TO BE DONE. Substitute "dropdown" for "combo box" in the part of the records that opens with the line containing "Expand the Restore to combo box" and closes with the line containing "coord(130,24)", leaving everything else unchanged. Give back only those lines and omit the pictures.

PROVIDED RECORDS.

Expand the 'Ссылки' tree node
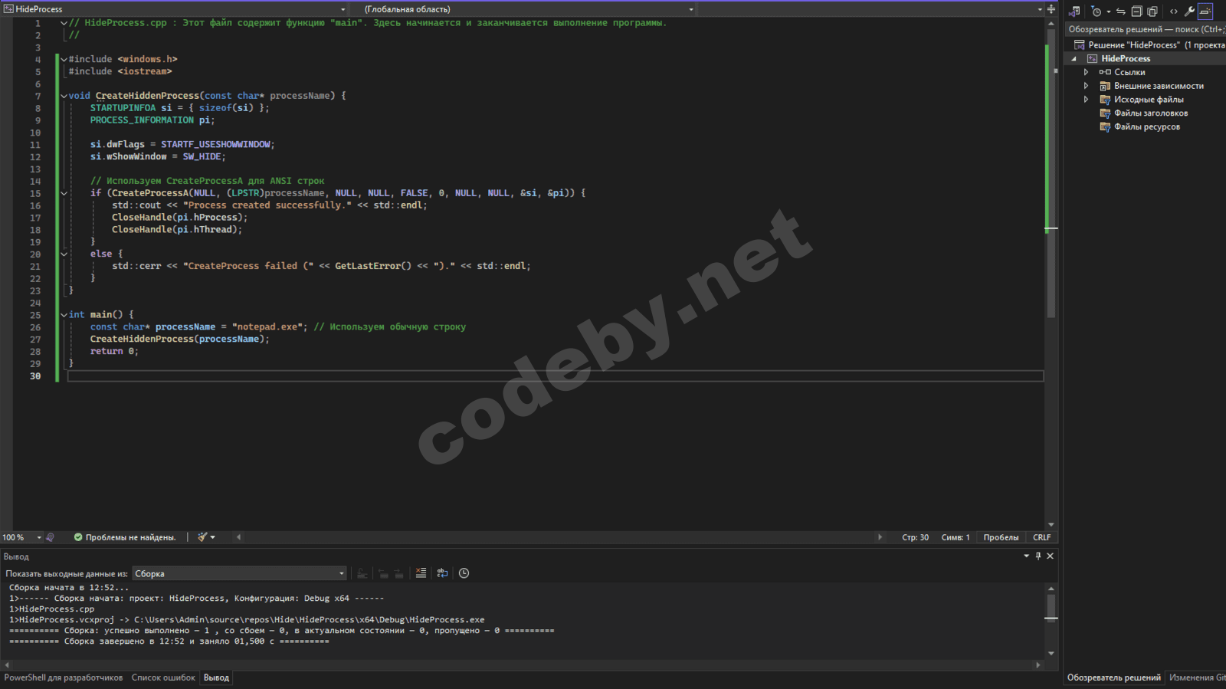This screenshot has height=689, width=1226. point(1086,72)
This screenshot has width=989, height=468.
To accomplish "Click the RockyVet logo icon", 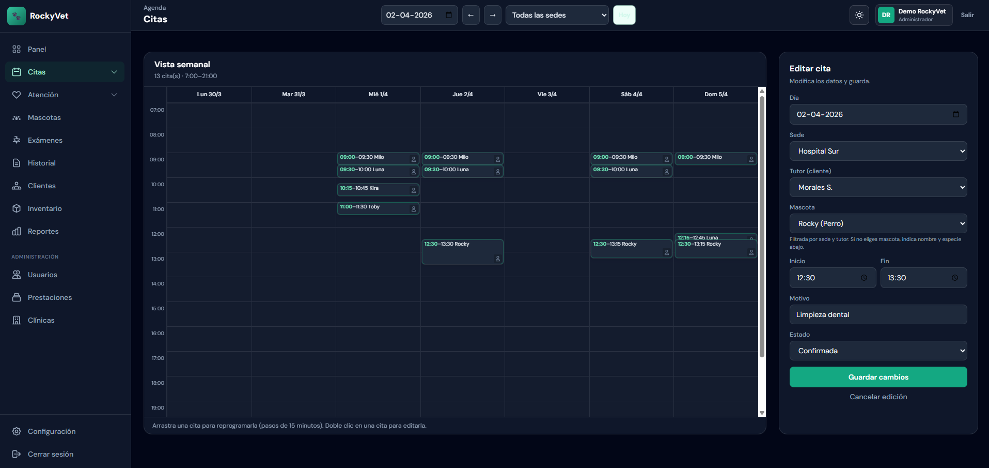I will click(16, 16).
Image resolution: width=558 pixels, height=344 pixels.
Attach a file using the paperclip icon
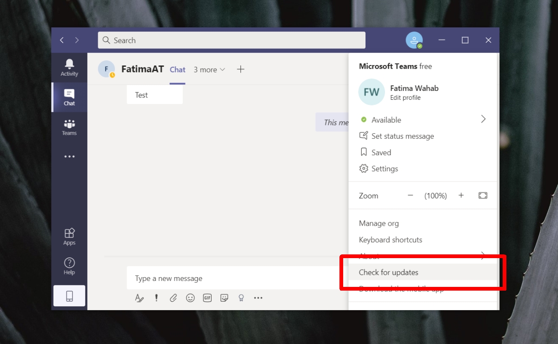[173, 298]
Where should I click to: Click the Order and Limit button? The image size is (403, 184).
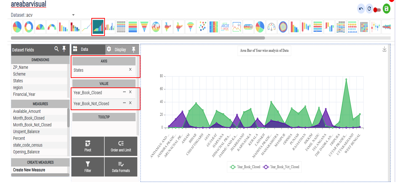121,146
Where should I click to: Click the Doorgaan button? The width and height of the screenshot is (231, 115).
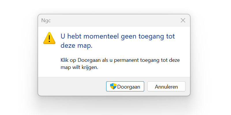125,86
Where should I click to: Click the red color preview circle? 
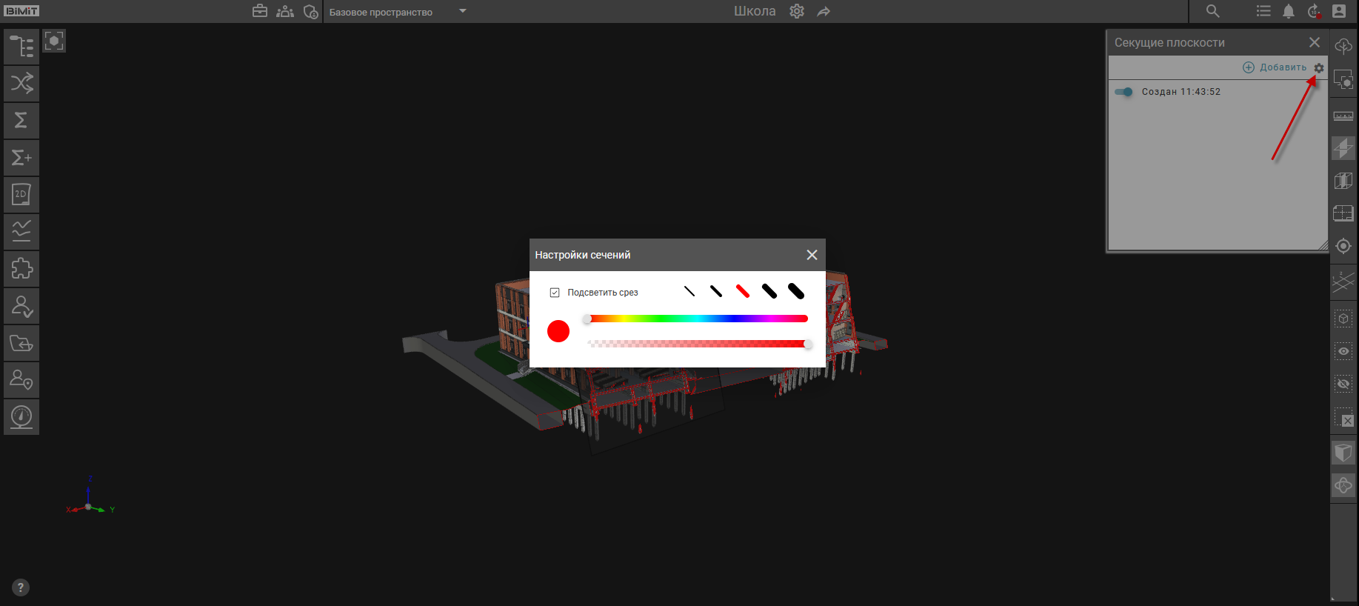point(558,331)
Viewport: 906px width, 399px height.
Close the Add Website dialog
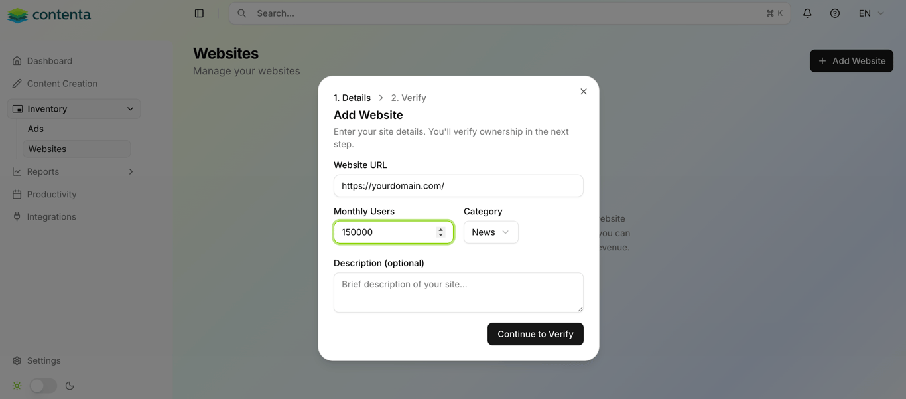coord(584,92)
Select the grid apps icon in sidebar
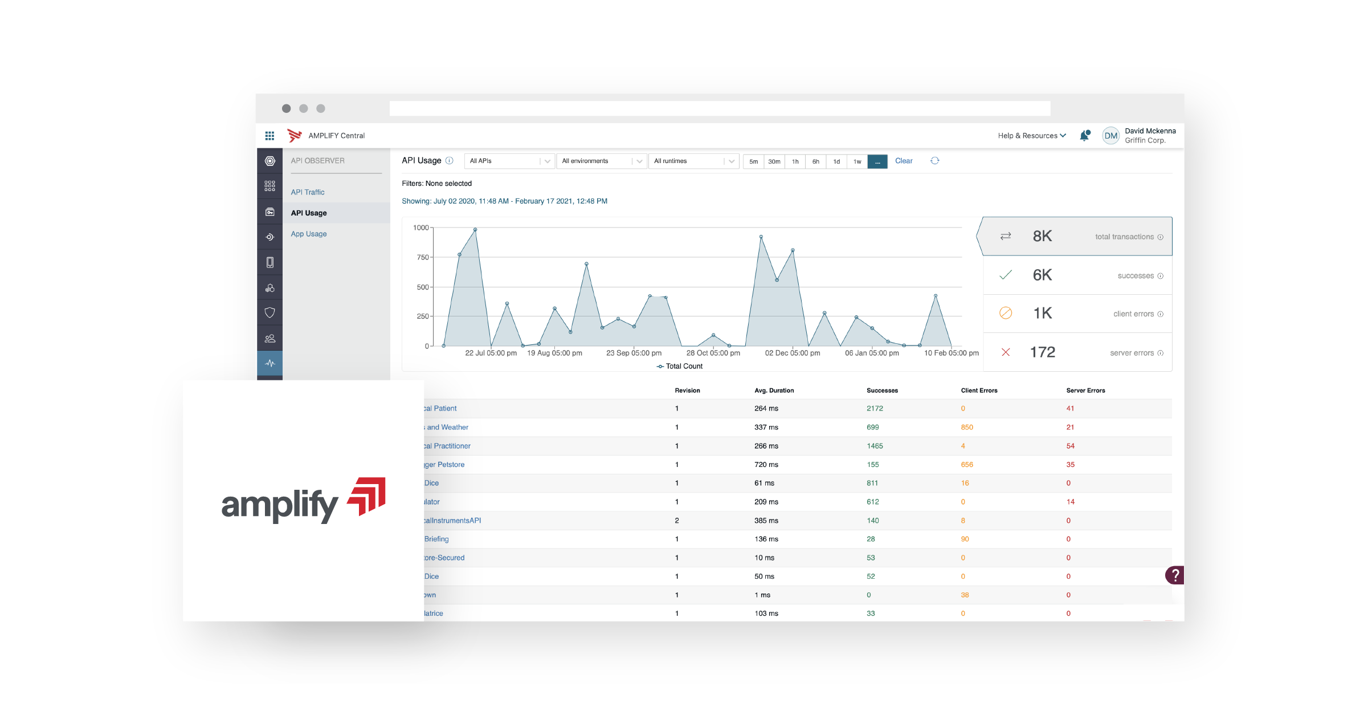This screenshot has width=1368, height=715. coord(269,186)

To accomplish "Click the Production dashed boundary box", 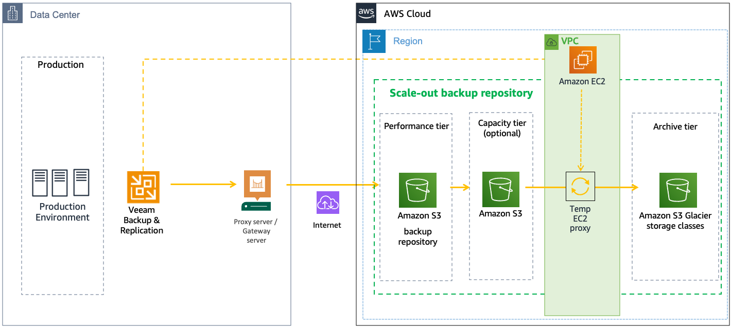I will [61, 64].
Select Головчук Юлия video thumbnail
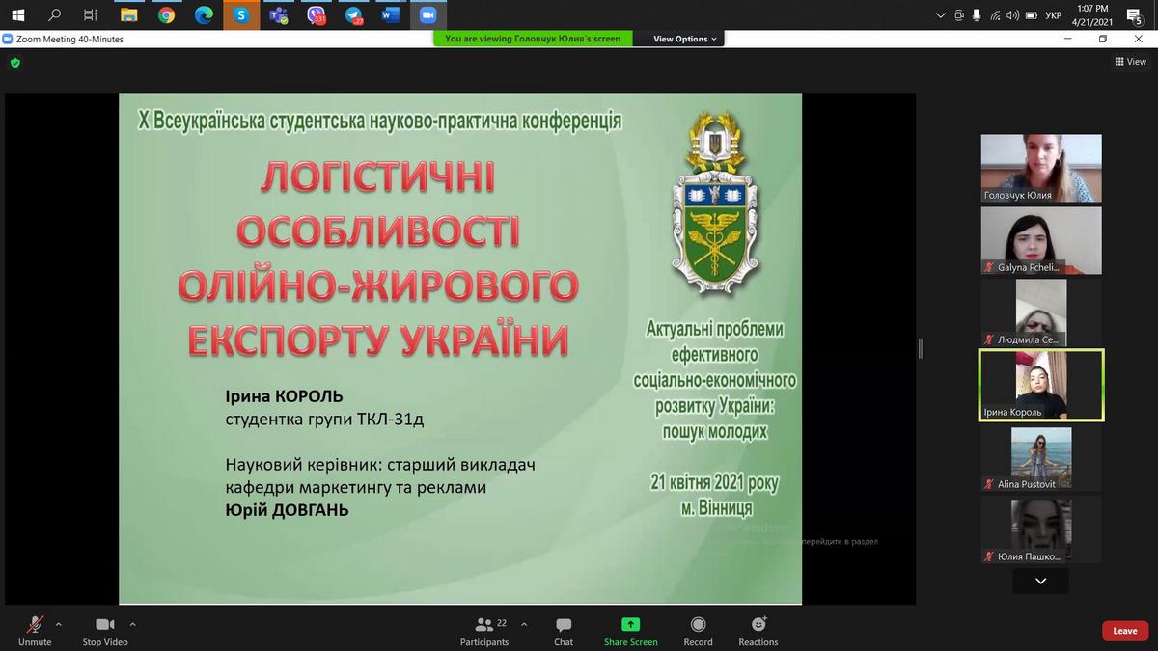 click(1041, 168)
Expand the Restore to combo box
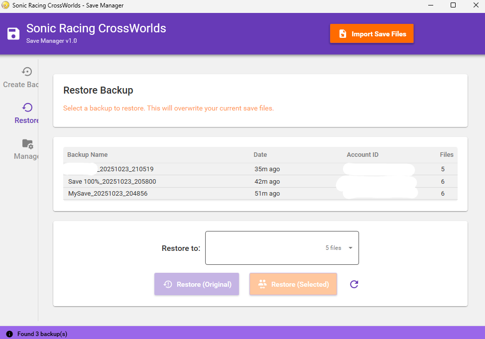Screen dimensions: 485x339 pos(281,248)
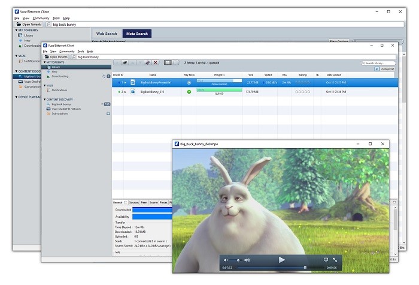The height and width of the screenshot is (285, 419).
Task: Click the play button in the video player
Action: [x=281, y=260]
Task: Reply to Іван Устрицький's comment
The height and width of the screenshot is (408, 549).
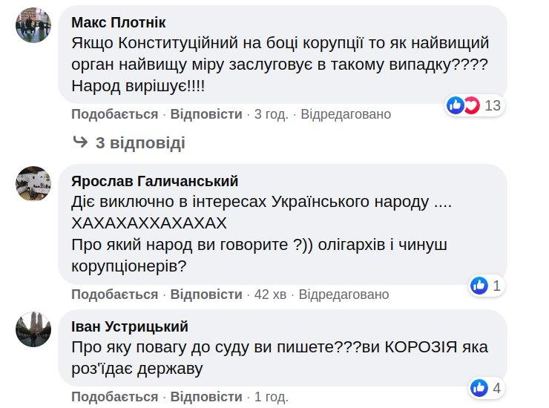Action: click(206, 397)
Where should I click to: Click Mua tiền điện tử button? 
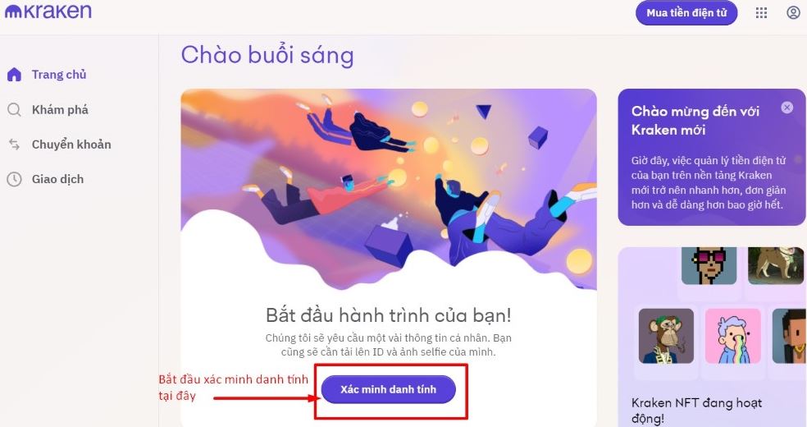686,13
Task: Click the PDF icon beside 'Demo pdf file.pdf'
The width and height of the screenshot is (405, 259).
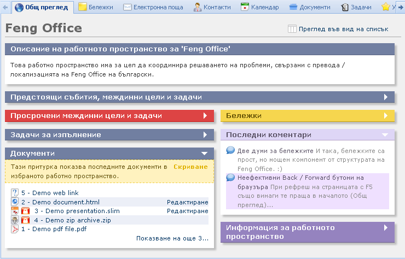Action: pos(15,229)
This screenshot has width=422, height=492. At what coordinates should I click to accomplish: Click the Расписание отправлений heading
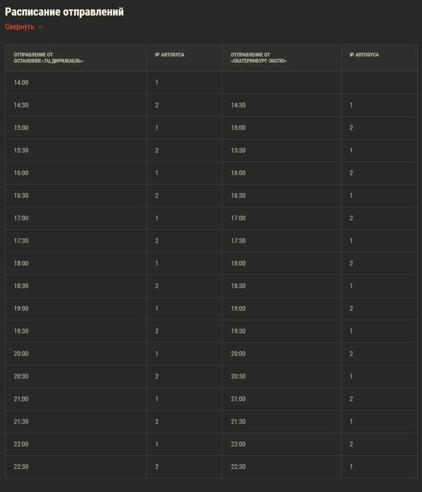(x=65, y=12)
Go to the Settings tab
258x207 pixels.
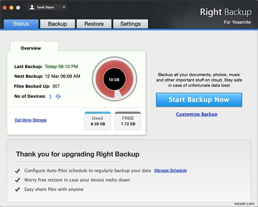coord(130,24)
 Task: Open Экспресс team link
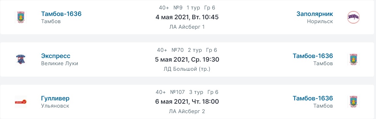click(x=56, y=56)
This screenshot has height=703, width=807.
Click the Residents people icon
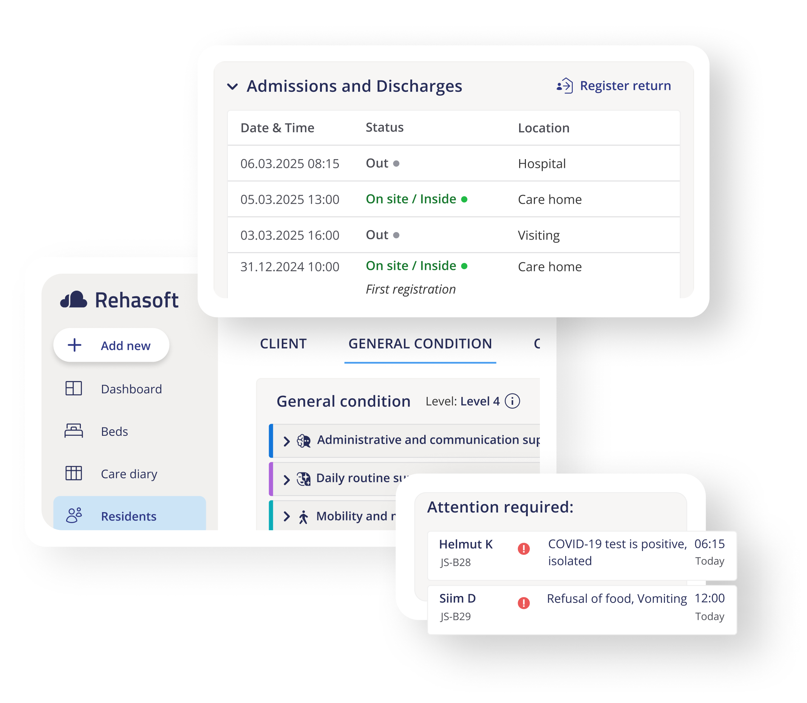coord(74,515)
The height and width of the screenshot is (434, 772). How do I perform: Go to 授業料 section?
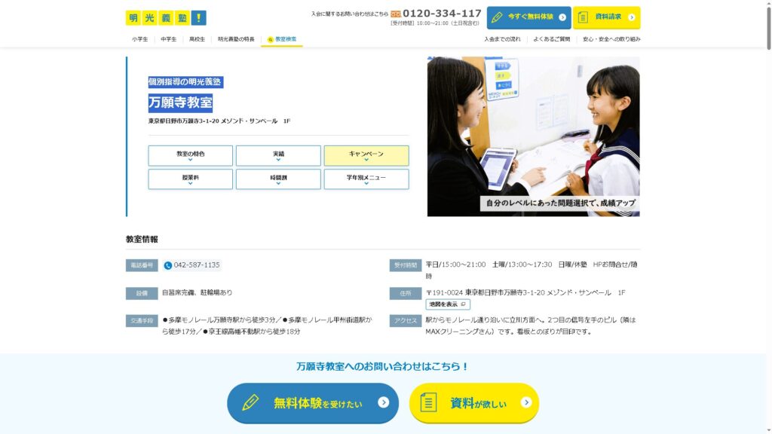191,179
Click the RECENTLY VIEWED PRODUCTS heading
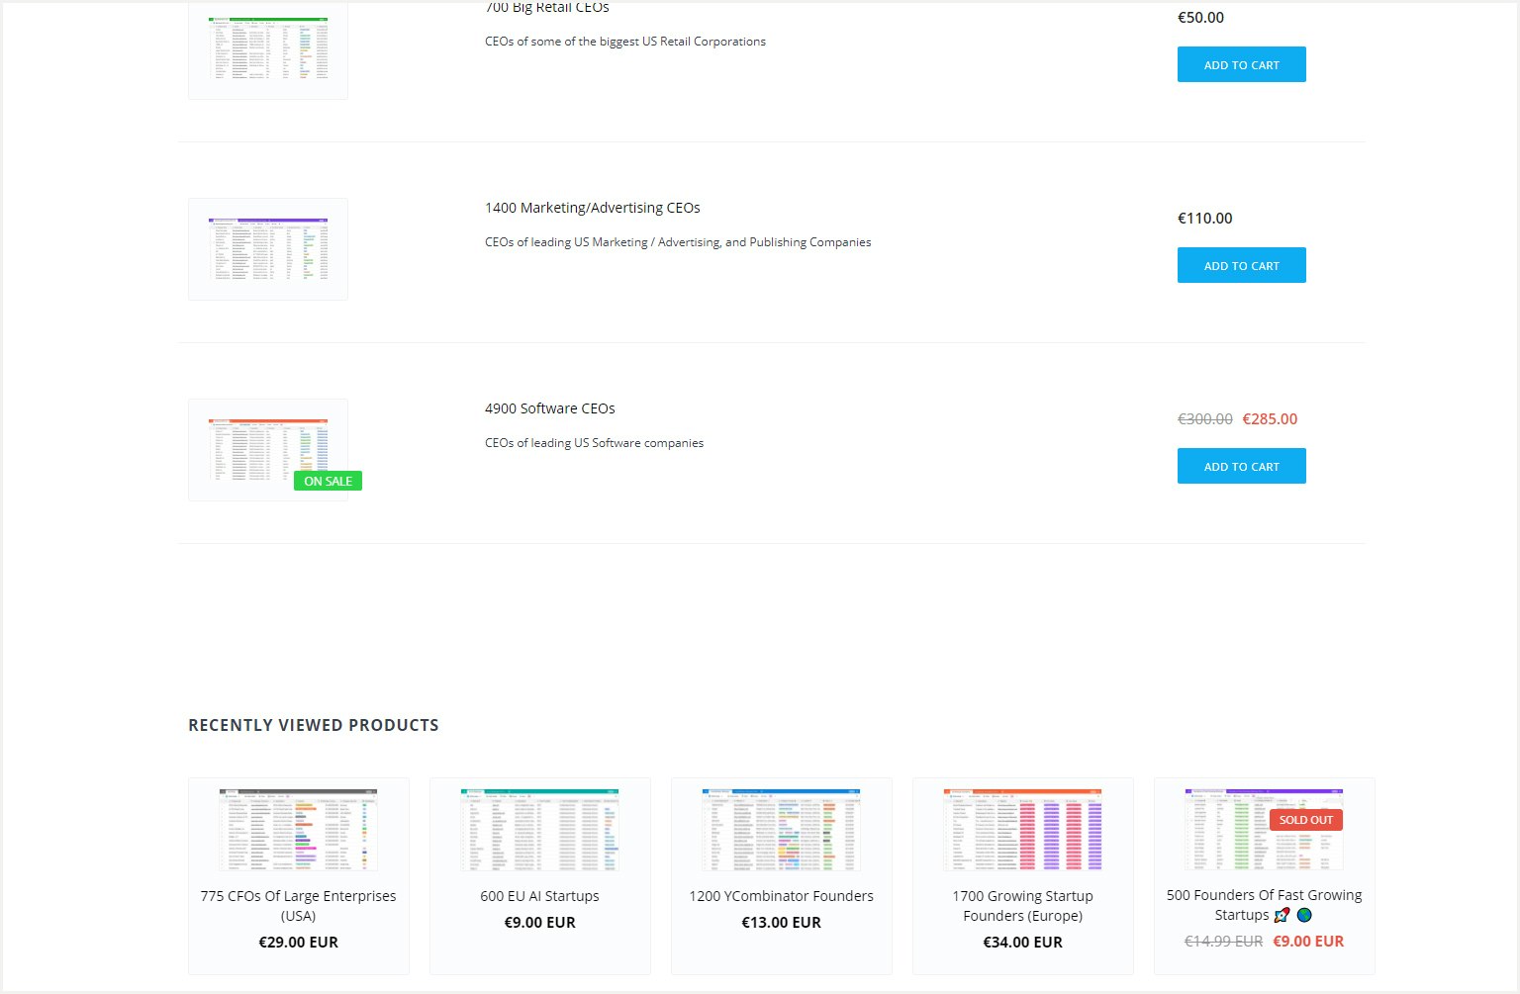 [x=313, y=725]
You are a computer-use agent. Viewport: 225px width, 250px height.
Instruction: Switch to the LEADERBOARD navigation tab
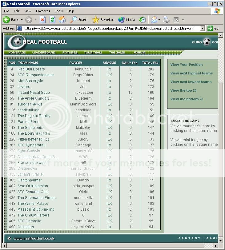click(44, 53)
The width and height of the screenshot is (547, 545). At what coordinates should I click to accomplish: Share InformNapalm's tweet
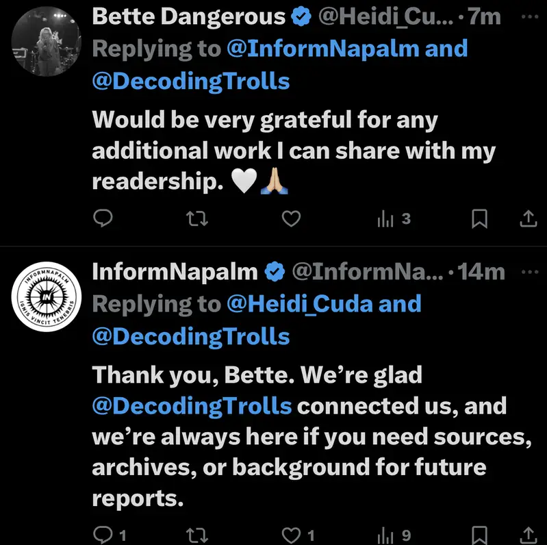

RESULT OF THIS EXERCISE.
Expand the Restore to dropdown
Screen dimensions: 485x339 pos(281,248)
The height and width of the screenshot is (285, 419).
Task: Click the play button in the video player
Action: [x=281, y=260]
Task: Reply to Іван Устрицький's comment
The height and width of the screenshot is (408, 549).
Action: click(206, 397)
Where should I click to: Click Mua tiền điện tử button? 
686,13
Task: Click the PDF icon beside 'Demo pdf file.pdf'
The width and height of the screenshot is (405, 259).
Action: pos(15,229)
This screenshot has width=422, height=492. At what coordinates should I click to accomplish: Click the Расписание отправлений heading
(x=65, y=12)
Go to the Settings tab
258x207 pixels.
coord(130,24)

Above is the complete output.